Liberai quasi istintivamente quelle parole con inesorabile e pur calcolata malizia, orami però velata dal mio non più negabile animo spazientito e ostile. Ma non mi riuscì poi così difficile esprimermi con il mio solito, contenuto, mellifluo e limpido tono beffardo e provocatorio, quasi pomposo e sommesso, pungente "aristocratico". Sapevo che quello era una via sicura al successo se volevo avere la mia immediata rivalsa su di lui. L'orgoglio e Aro erano i suoi punti più deboli. Lui adesso conosceva i miei, non mi sarei mai più risparmiata! Ricambiavo il suo sguardo con altrettanta, spaventosa, accuminata, sensuale potenza, mentre sentivo la rabbia sguinzagliarsi dentro il mio petto, irrigidendo ogni fibra del mio essere, ogni mio muscolo, ogni mio arto. Era solo rabbia? Cos'è in fondo... la foga e la violenza di un bacio?
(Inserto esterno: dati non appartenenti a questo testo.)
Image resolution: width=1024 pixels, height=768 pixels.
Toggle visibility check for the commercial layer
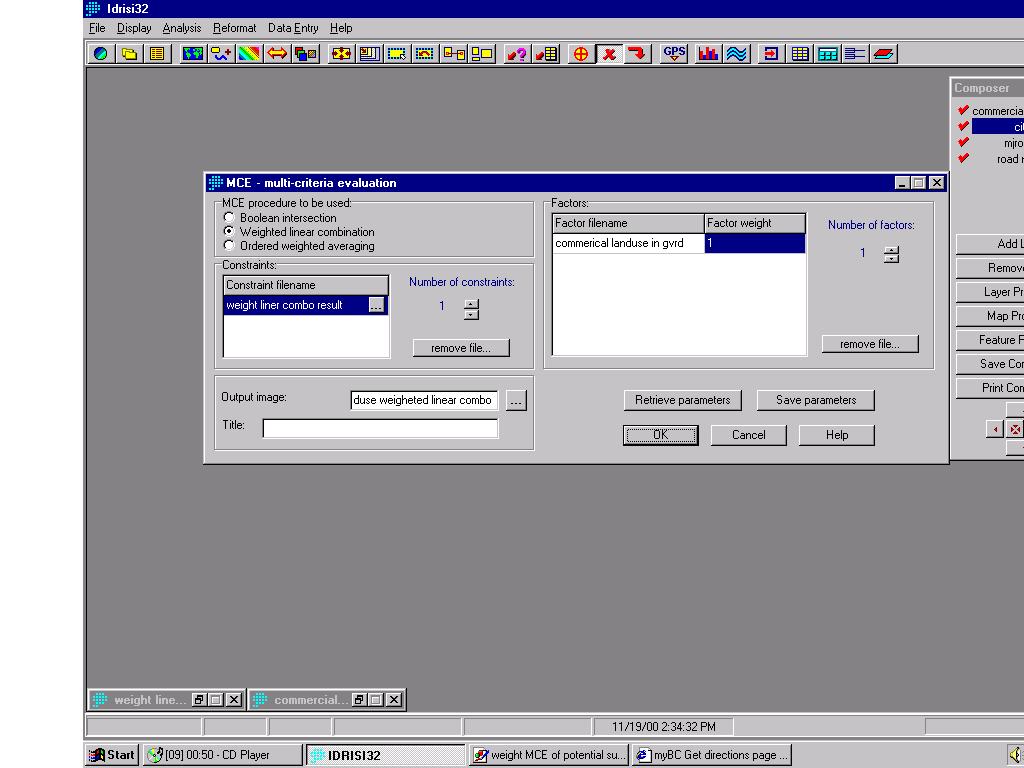click(963, 111)
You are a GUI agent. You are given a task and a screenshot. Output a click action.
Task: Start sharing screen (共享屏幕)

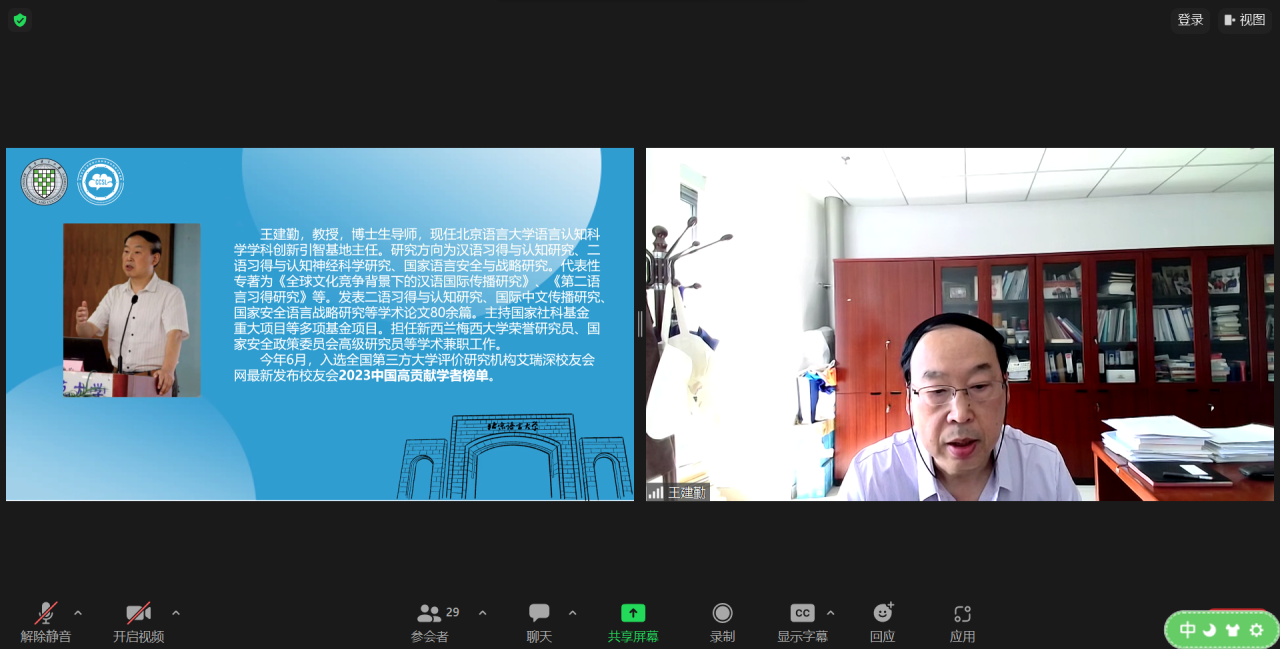click(633, 621)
Esplosi! L'impensabile, o quello che fino a quel momento reputavo tale, accadde. Fuori controllo, aldilà di ogni mia convinzione e peculiarità. La mia mano volteggiò leggiadra e spietata nell'aria con la velocità della luce, in un gesto che, istintivo, inaspettato e improvviso persino per me, non sarebbe stato capace di essere fermato nemmeno dal signore di tutti i segugi..Demetri. Le mie dita si scontrarono violente ma perfette contro la sua guancia dalle linee ispide e la pelle vellutata, scatenando un suono tremendo, sebbene non fosse un boato. Qualcosa di simile ad una roccia di medie dimensioni in preda a un'esplosione causata da un congegno metallico, qualcosa di simile ad un diamante appena andato in frantumi. Quando le mie dita abbandonarono sazie, ma a malincuore, i suoi lineamenti, lasciarono dei lievi ma ben visibili solchi sullo zigomo, caratterizzati inoltre da diverse, sottilissime crepe che, nel giro di pochi secondi, si sarebbero richiuse, sperando come se non fossero mai esistite.
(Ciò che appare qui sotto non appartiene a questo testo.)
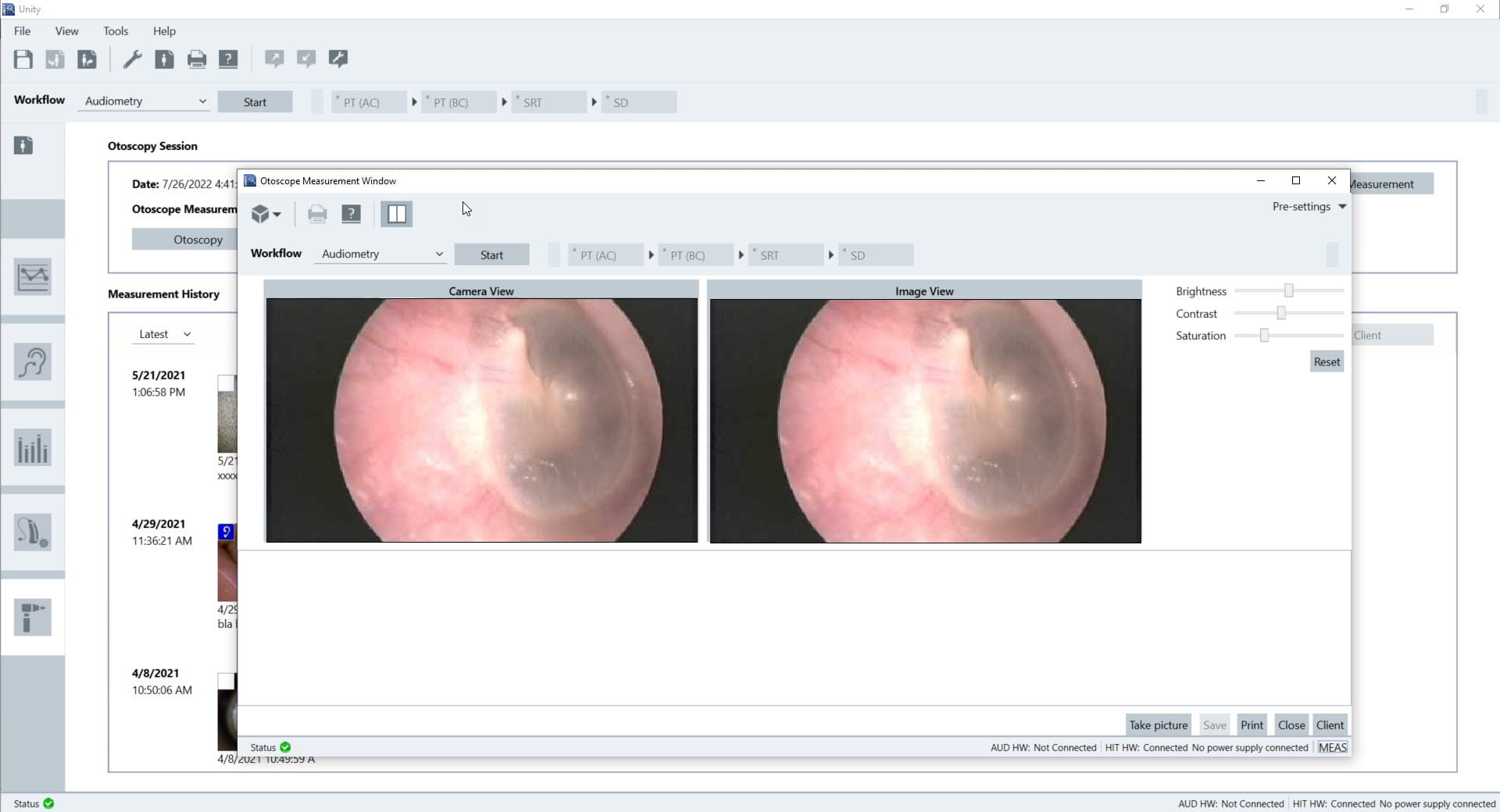The height and width of the screenshot is (812, 1500).
Task: Click the Save icon in main toolbar
Action: point(23,59)
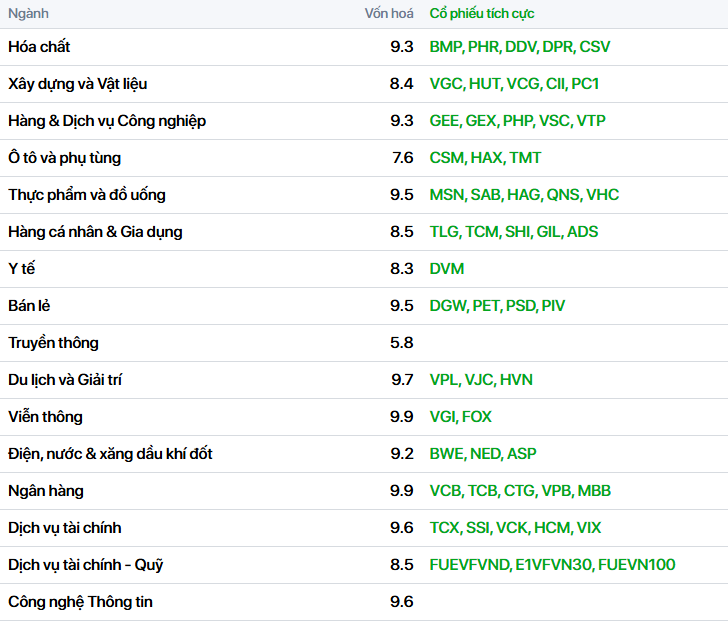Open the DGW retail ticker
The image size is (728, 622).
coord(447,306)
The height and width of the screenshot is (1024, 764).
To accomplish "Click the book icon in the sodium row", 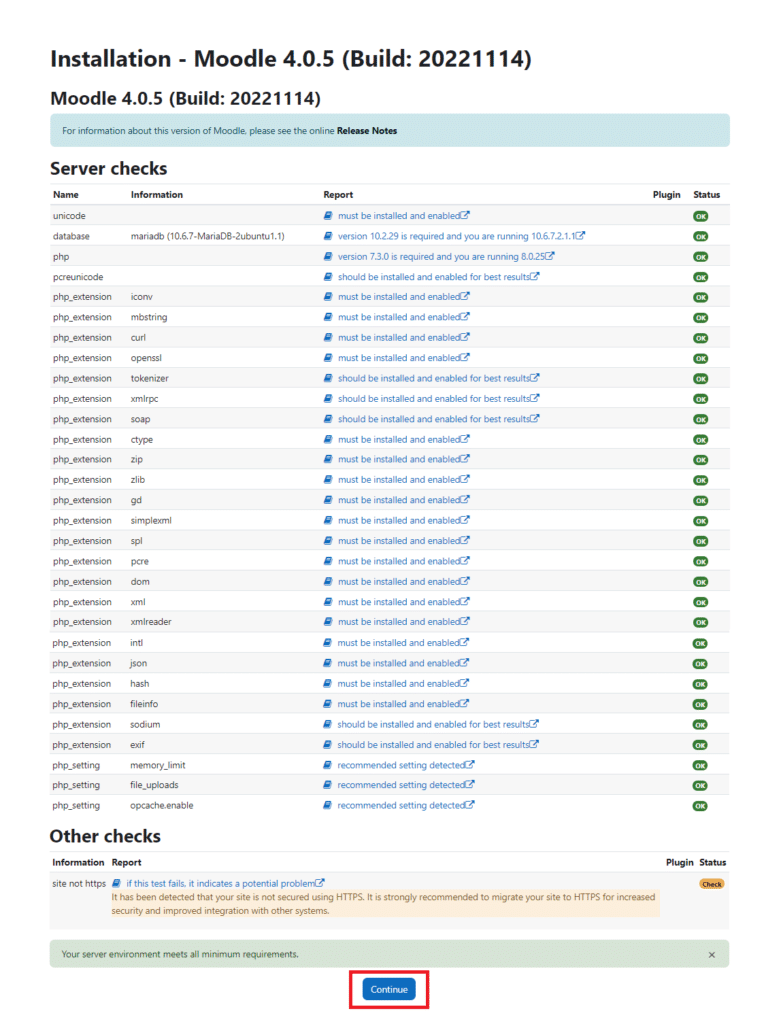I will [328, 724].
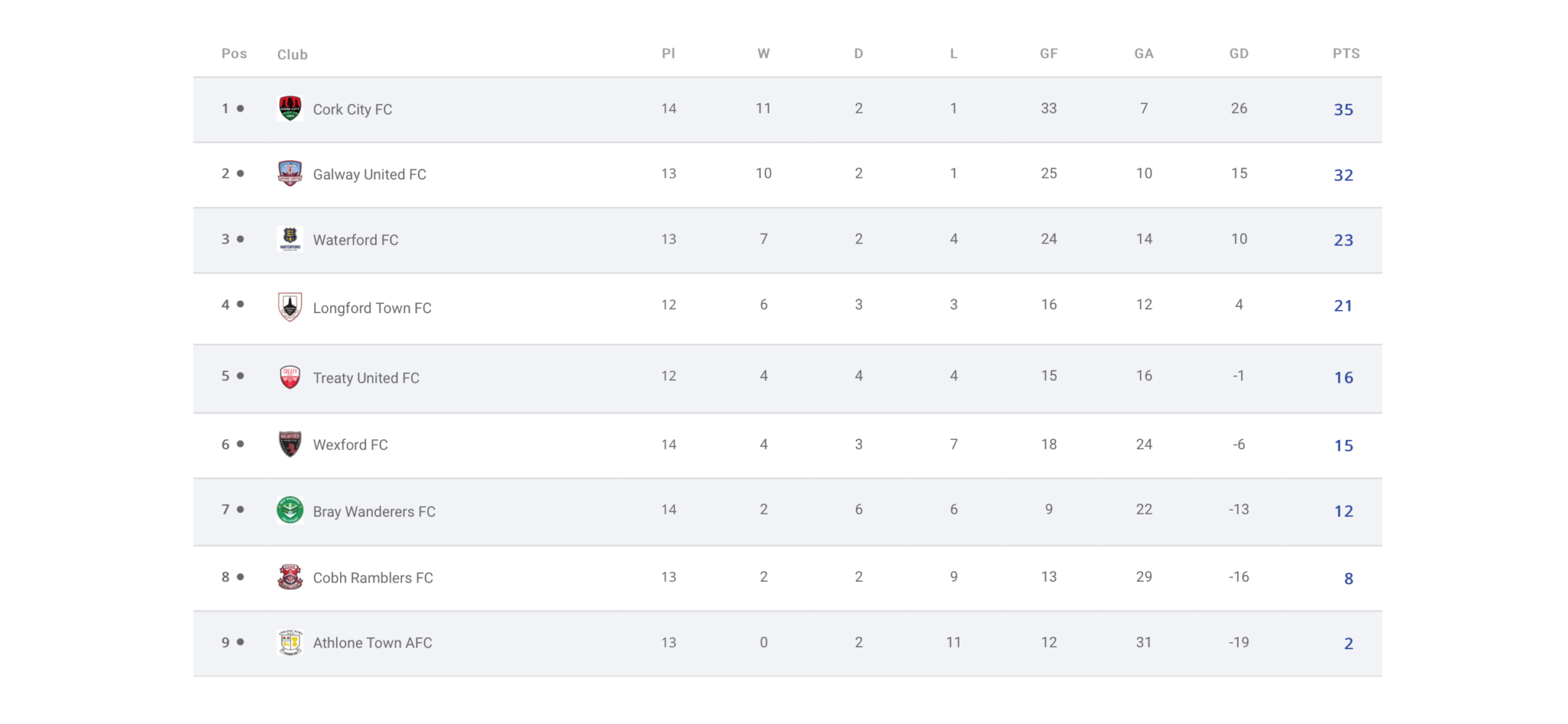1568x724 pixels.
Task: Click the Galway United FC crest
Action: 290,174
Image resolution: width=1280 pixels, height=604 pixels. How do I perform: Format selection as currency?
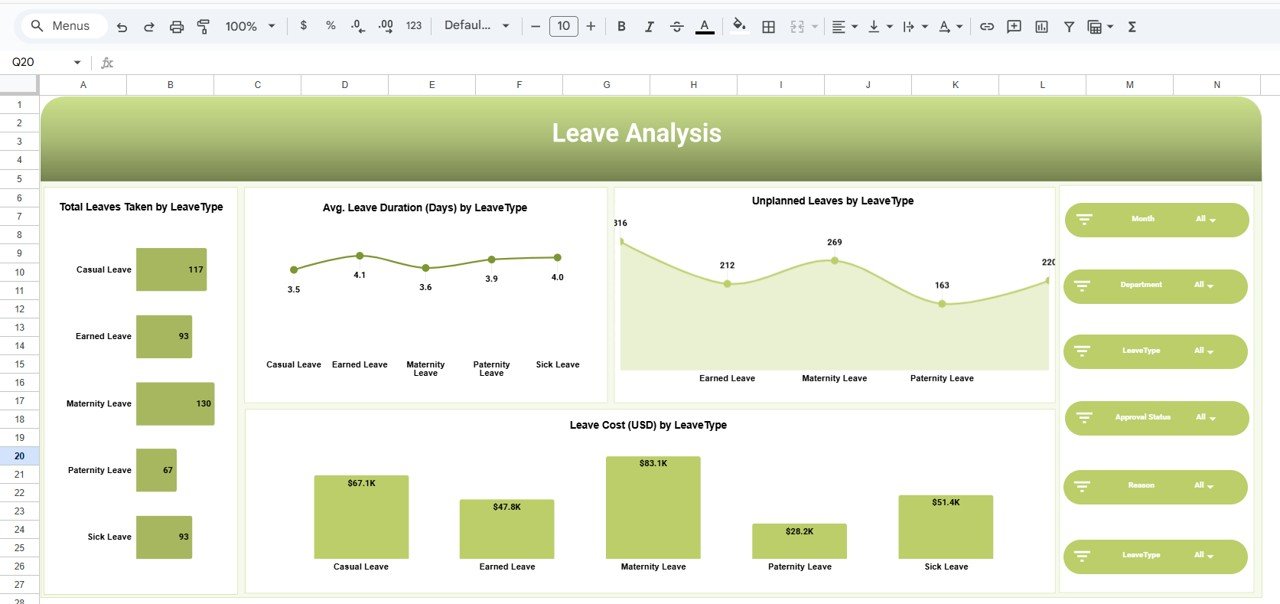[x=304, y=26]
Con le fauci spalancate e i canini di nuovo improvvisamente allungati, famelici e minacciosi, mi ostinavo a inchiodarlo con i miei occhi ormai neri eppure in fiamme, sgranati in un'orrenda espressione furiosa eppure incapace di deturpare la mia bellezza splendidamente oltemodo divina. Ringhiai fuori di me, un suono spaventosamente disumano, ranicchiandomi appena su me stessa tesa come un felino sul punto di uccidere. Ero a meno di un centimetro dal suo naso, e ogni sua immagine, odore, sapore erano per me ulteriore stimolo alla sete che ormai, quale fosse non sapevo, mi stava consumando.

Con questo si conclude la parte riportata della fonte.